2. Quais as duas abordagens de inteligência que o texto apresenta? 
Quais as principais diferenças entre elas? 
3. O que é quociente intelectual? 
4. O quociente intelectual pode-se modificar no decorrer da vida do 
indivíduo? Explique sua resposta. 
5. Quais os três questionamentos feitos aos testes, a partir de sua 
utilização prática? 
6. Como a inteligência é vista, na abordagem integradora do homem? 
7. Como os testes são vistos e utilizados nessa abordagem? 
 
Atividades em grupo 
1. Discutam a frase “O homem não tem natureza, o homem tem história”, 
procurando focalizar o aspecto cognitivo do ser humano. 
2. Na nossa sociedade, alguns preconceitos permeiam nossas relações, 
como, por exemplo, mulher é burra e não sabe dirigir automóvel, 
negro só sabe sambar e jogar futebol, japonês é sempre bom em 
Matemática.

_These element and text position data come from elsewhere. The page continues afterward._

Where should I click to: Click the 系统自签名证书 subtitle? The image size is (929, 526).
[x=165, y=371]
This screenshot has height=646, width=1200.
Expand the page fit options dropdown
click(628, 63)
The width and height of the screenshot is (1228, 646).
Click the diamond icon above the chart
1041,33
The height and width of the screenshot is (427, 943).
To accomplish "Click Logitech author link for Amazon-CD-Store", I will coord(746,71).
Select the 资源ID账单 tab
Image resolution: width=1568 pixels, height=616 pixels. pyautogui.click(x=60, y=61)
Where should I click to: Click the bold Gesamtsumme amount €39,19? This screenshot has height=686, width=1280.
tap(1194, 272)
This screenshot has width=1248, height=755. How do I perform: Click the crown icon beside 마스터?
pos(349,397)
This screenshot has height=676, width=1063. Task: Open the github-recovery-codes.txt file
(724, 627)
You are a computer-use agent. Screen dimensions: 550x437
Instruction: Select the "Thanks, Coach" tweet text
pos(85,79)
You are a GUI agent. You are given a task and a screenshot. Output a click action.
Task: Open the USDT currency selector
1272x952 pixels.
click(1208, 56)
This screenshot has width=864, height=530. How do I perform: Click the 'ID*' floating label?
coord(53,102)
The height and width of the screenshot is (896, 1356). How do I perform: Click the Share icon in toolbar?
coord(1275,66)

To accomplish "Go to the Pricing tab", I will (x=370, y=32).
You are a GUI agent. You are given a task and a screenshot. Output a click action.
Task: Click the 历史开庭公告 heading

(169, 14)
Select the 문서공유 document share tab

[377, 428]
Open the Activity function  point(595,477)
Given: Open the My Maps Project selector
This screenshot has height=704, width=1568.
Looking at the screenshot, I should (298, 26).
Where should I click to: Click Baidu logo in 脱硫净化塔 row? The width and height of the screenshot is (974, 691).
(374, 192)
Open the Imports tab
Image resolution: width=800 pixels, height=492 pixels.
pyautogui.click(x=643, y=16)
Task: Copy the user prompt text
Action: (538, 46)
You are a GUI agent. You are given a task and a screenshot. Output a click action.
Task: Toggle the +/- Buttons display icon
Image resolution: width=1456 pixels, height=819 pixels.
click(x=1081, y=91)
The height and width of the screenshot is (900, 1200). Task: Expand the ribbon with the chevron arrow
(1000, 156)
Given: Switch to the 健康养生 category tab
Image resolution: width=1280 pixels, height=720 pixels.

Apontem outros preconceitos (que você mesmo tem) e 
procurem compreender, .na história desses grupos e em sua inserção 
na sociedade, a explicação de tais fatos. 
3. Usem o texto complementar como referência para discutir o que é 
estar inferior e ser inferior, do ponto de vista intelectual. 
4. Realizem pesquisas e organizem um debate sobre um tema polêmico 
e atual: inteligência emocional. [pg. 187] 
 
Bibliografia indicada 
Para o professor 
Todo o conteúdo abordado neste capítulo pode ser mais bem 
desenvolvido através da leitura de Psicologia diferencial, de Dante 
Moreira Leite (São Paulo, Ática, 1986. Série Fundamentos, 11), e 
Avaliação da inteligência, de Marília Ancona-Lopez, org. (São Paulo, 
EPU, 1987. Coleção Temas Básicos de Psicologia, I). Nestes dois livros 
o professor vai encontrar uma visão crítica da Psicologia diferencial e da 
abordagem mais psicanalítica da inteligência, de forma introdutória e 
simplificada. Leituras mais aprofundadas poderão ser feitas em 
Psicologia diferencial, de Anne Anastasi (São Paulo, Herder, 1965), 
que é um manual padrão de Psicologia diferencial e acessível por ter fins 
didáticos. Ainda da mesma autora, há Testes psicológicos (São Paulo, 
EPU, 1977). Dentro da abordagem clínica as fontes também são 
diversas. Indicamos Psicologia da conduta, de J. Bleger (Porto Alegre, 
Artes Médicas, 1987), Diagnóstico e tratamento dos problemas de 
aprendizagem, de Sara Pain (Porto Alegre, Artes Médicas, 1986), e 
outros livros da autora. 
 
Filmes indicados 
Rain man. Direção Barry Levinson (EUA, 1988) – Um jovem, que 
vive de negócios pouco lícitos, descobre que tem um irmão autista, 
internado numa clínica. 
Discussão interessante sobre o nível de consciência da realidade e 
capacidade intelectual. Ao mesmo tempo, permite discussão sobre o 
preconceito e a questionável noção de nível de inteligência.